Une grande majorité des membres siégeant la commission des transports s’est prononcée contre le projet allemand de péage. Le député luxembourgeois du Parti populaire européen (PPE) Georges Bach regrette que le sujet ait seulement été mis à l’ordre du jour dans l’UE que lorsque l’Allemagne a annoncé leur projet de vignette. Selon lui, l’UE aurait dû se saisir de la question beaucoup plus tôt.

"Bientôt, nos pare-brise seront remplis de vignettes", a indiqué Georges Bach, en regrettant que chaque Etat membre agisse pour son propre compte. Dans un communiqué du 5 novembre, le groupe du PPE a indiqué qu’il veut "empêcher 28 systèmes de péage routier différentes dans les États membres de l'UE". Selon lui, il est important que les États membres harmonisent leurs systèmes, afin de "rendre la vie plus facile pour les usagers de la route".
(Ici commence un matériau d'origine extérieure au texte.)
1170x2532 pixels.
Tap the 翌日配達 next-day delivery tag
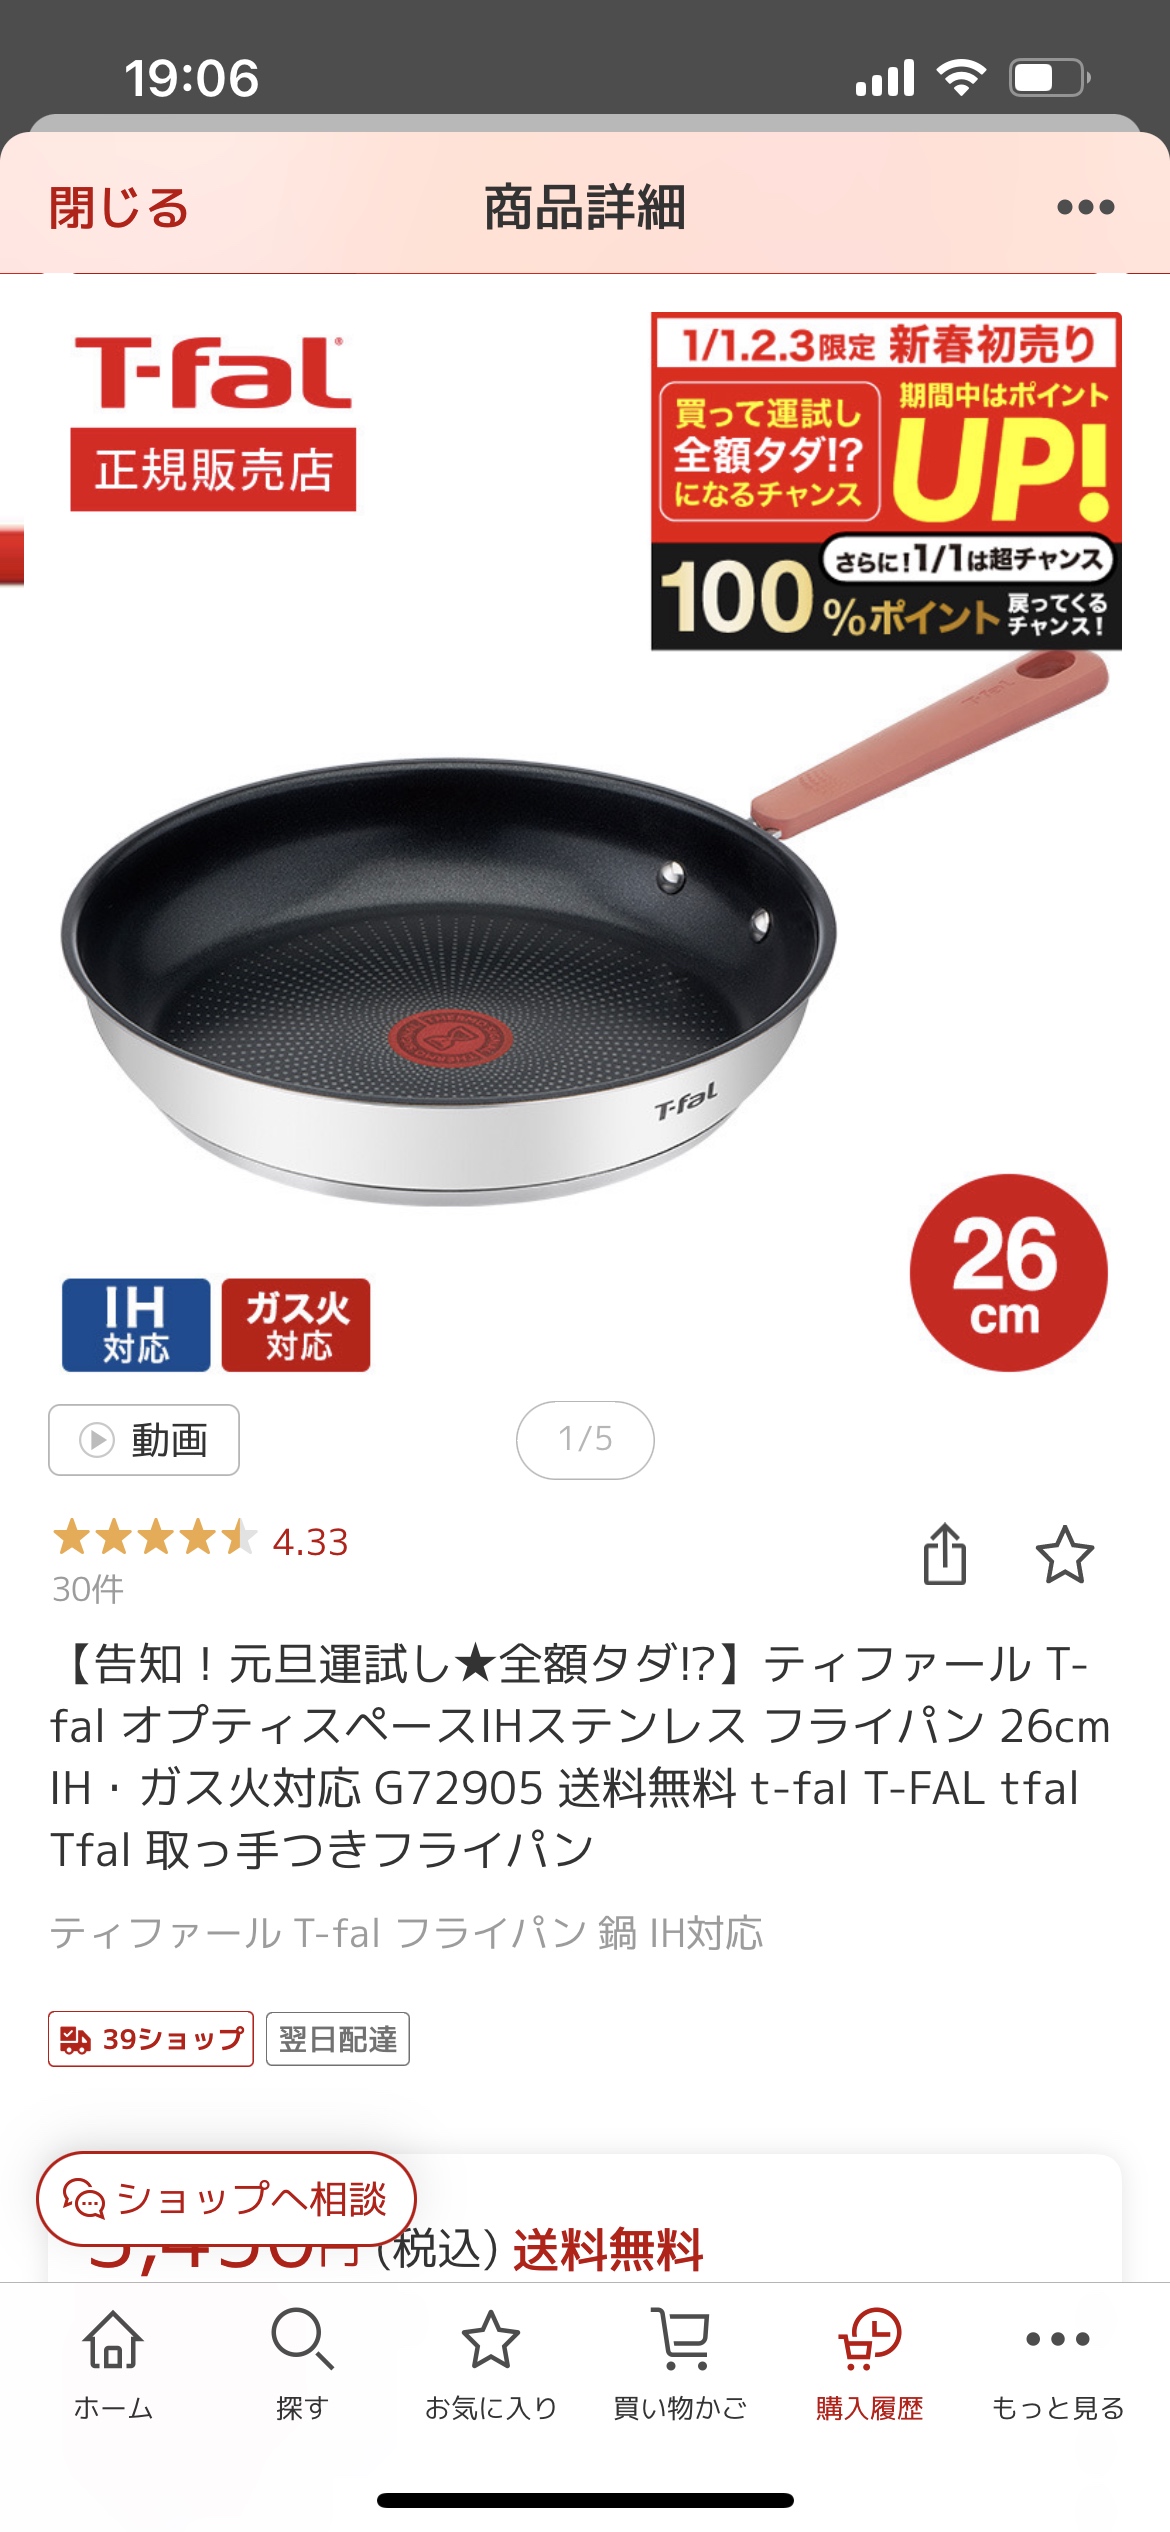(338, 2039)
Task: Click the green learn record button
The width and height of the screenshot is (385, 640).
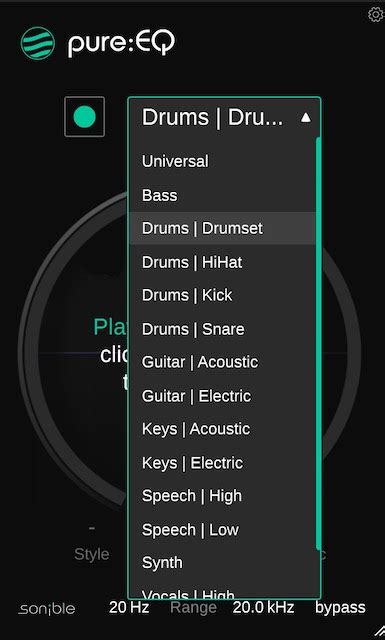Action: pos(85,117)
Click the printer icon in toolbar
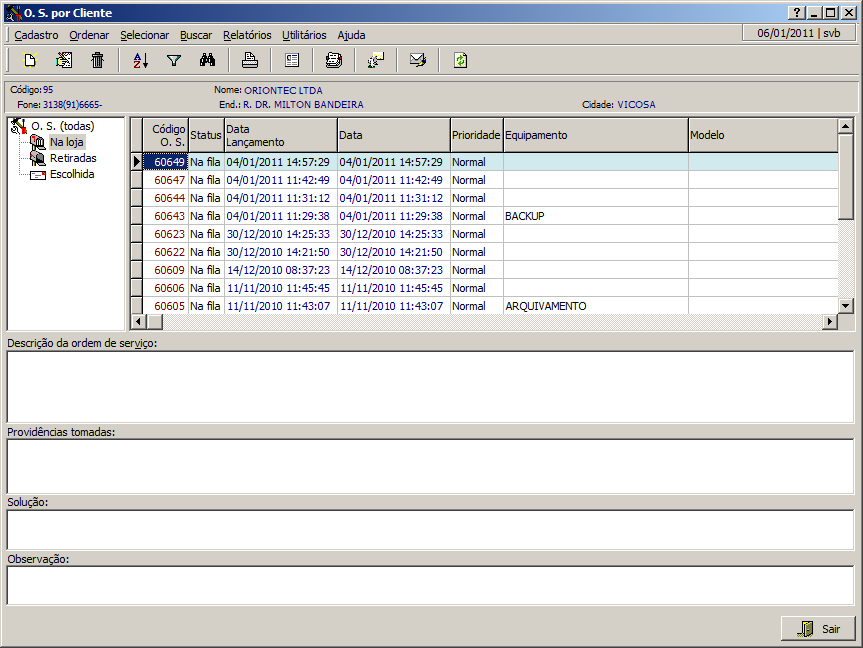 tap(250, 60)
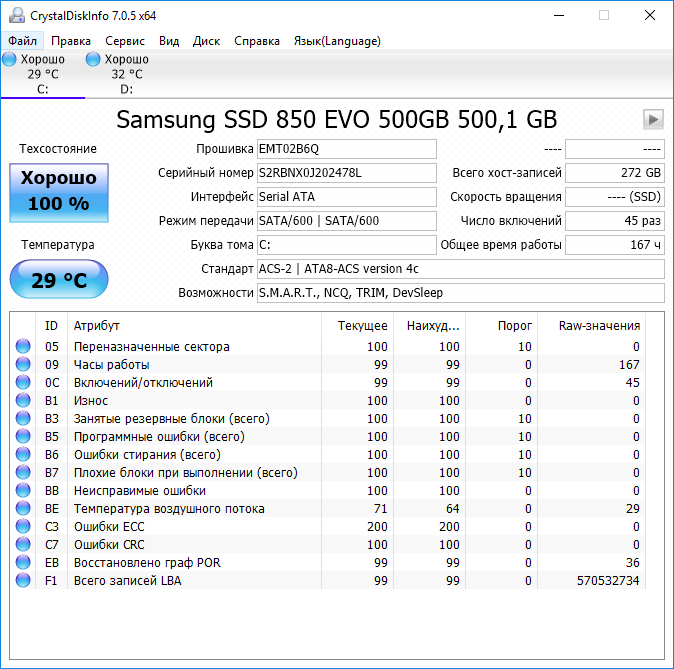The image size is (674, 669).
Task: Open the Язык(Language) menu
Action: coord(336,41)
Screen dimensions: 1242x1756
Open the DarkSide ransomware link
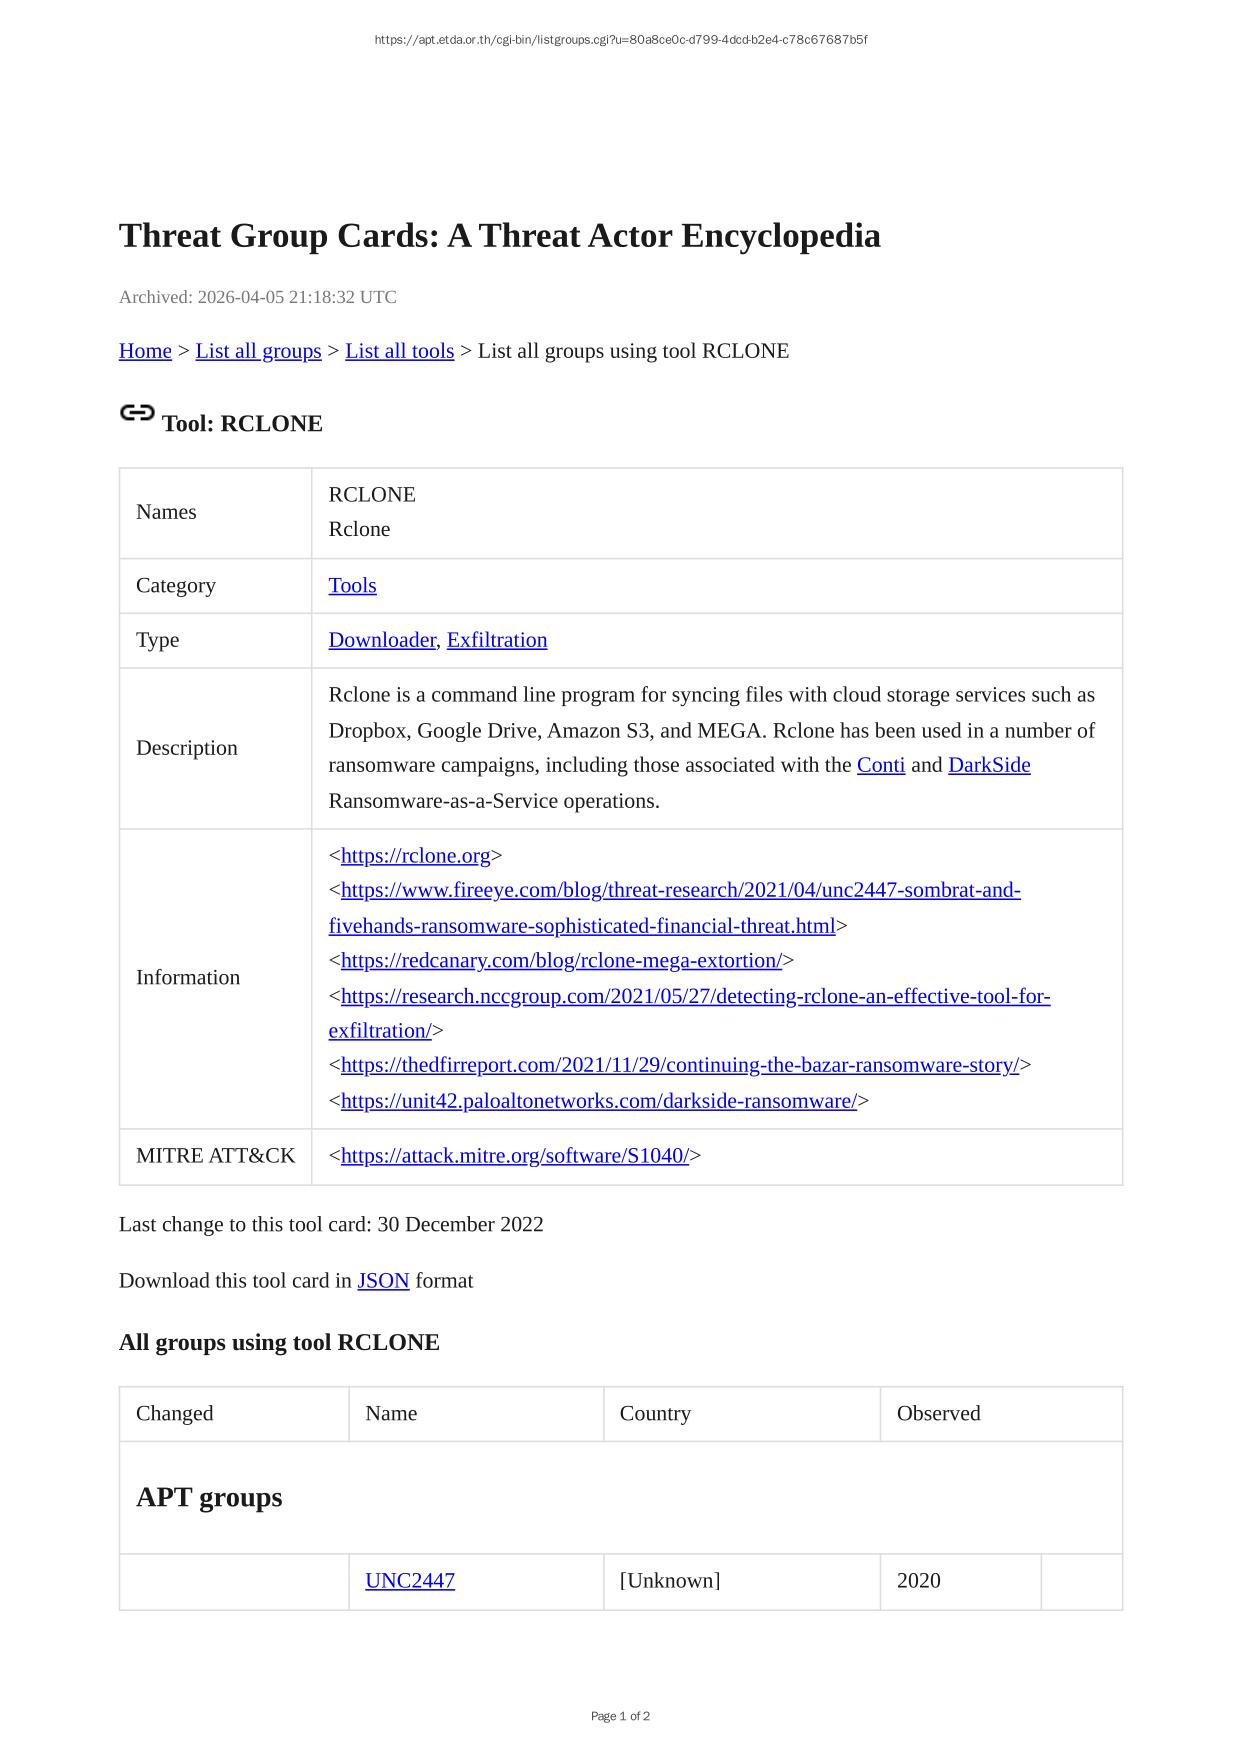989,765
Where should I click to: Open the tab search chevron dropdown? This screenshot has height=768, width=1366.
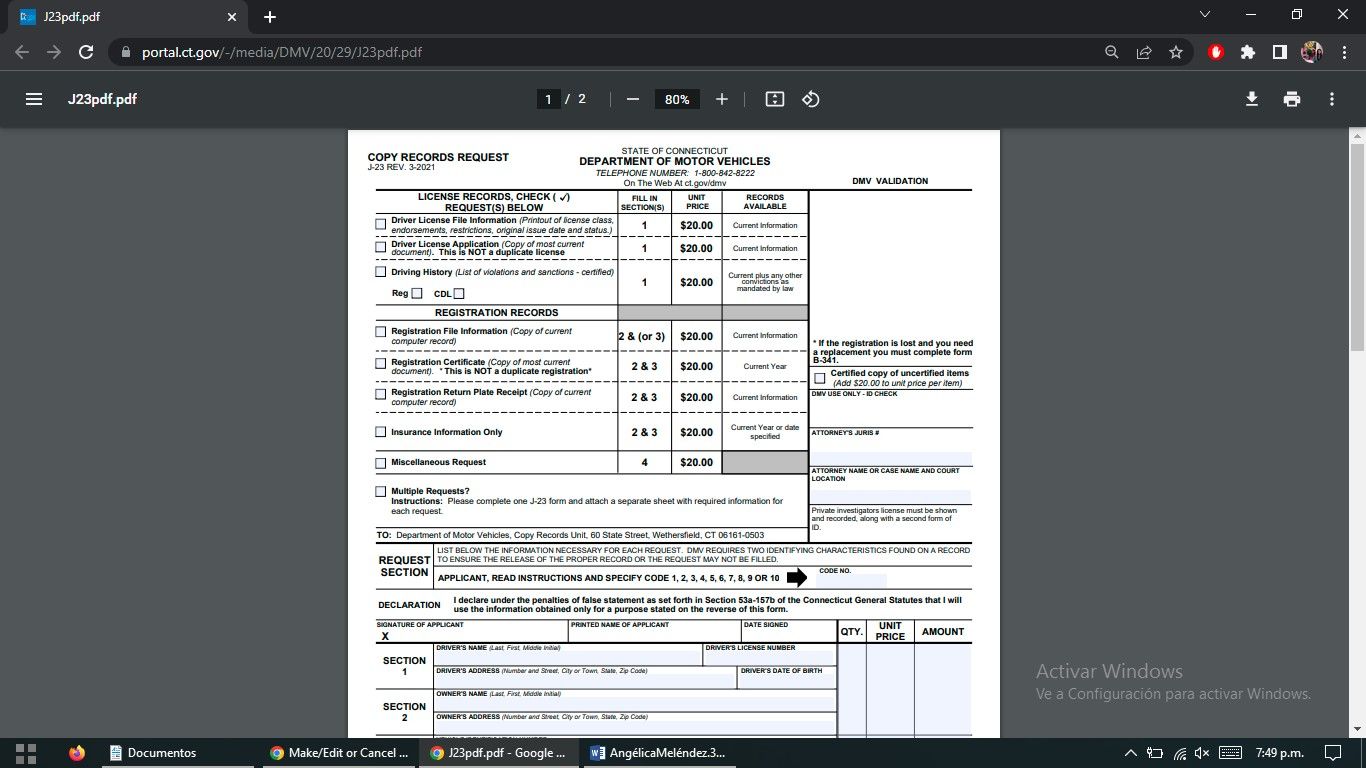pos(1205,14)
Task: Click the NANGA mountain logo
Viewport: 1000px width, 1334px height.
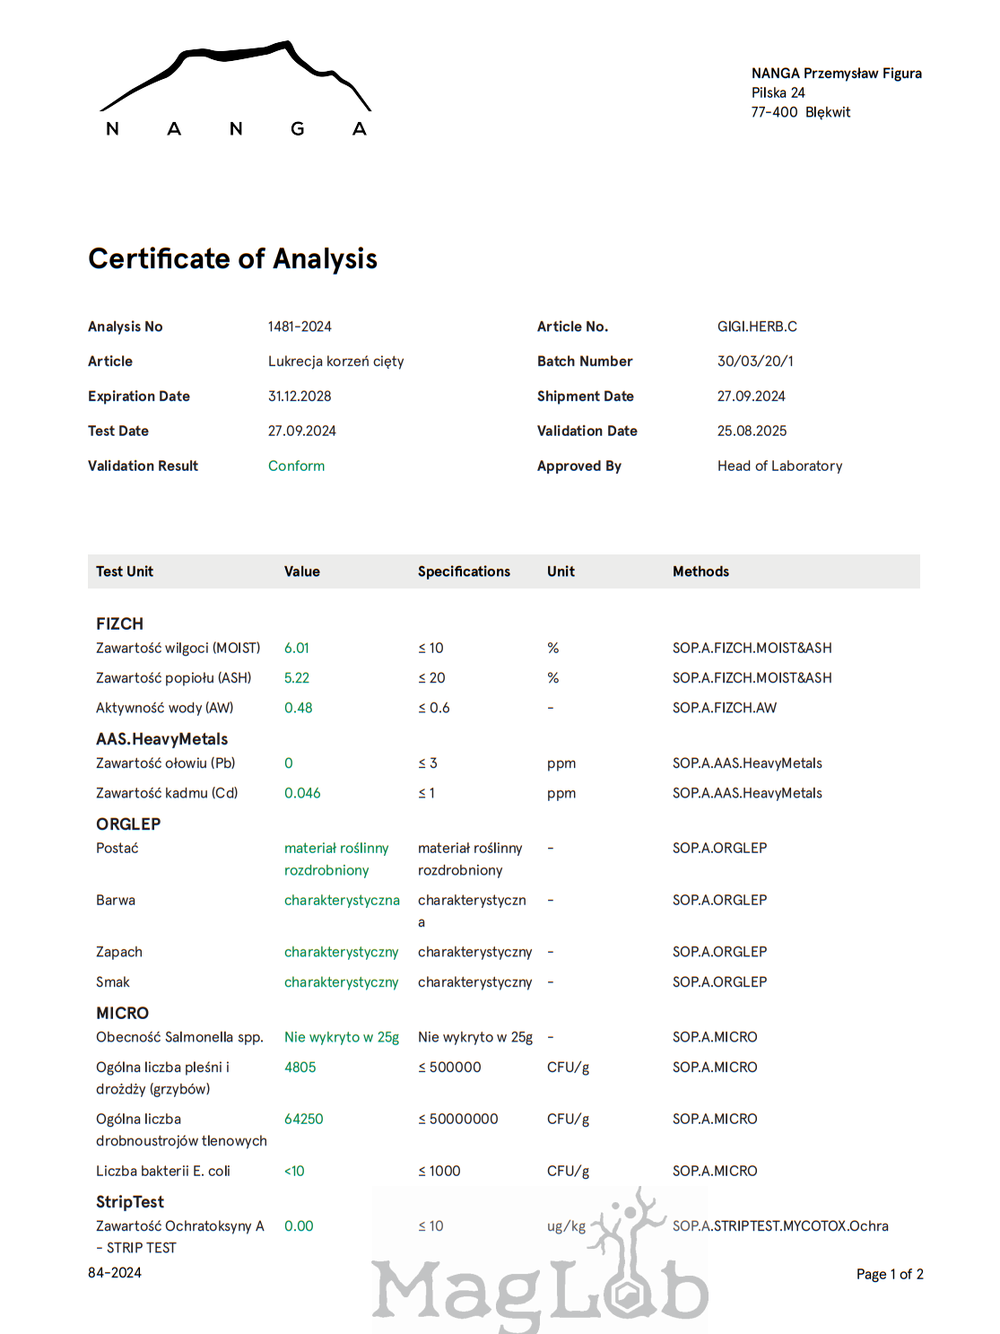Action: [x=236, y=89]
"Les conducteurs ne doivent pas être accablés par trop de stickers sur leur pare-brise (…) ni avec un système de l'UE", a ajouté le député hollandais Wim van de Camp, coordinateur du groupe PPE au sein de la commission des transports du Parlement européen.

Georges Bach a aussi tenu à souligner que "dans grand nombre d’Etats, il y a un besoin urgent de financement de grandes infrastructures".  Voilà pourquoi, selon lui, "un principe honnête de l'utilisateur-payeur est nécessaire".

Tout comme la grande majorité des députés qui siègent dans la commission des transports, Georges Bach est d’avis que le projet de péage allemand est discriminatoire et anti-européen. "L’Allemagne fait payer les étrangers et, à travers un détour, évite de faire payer ses propres citoyens", a-t-il expliqué.

Sylvie Peyrou, experte de l'Université de Pau et des Pays de l'Adour, a indiqué que le péage routier allemand contiendra probablement "une discrimination illégale". "La Cour de justice de l'UE pourrait se prononcer contre cela", a-t-elle dit.

Un projet que le Premier ministre luxembourgeois Xavier Bettel avait jugé contraire à l’esprit européen

Pour mémoire, lors de la réunion conjointe des ministres luxembourgeois et sarrois qui a eu lieu le 16 septembre 2014 à Sarrebruck, le Premier ministre luxembourgeois Xavier Bettel avait critiqué le projet de péage allemand,  le jugeant "contraire à l'esprit européen".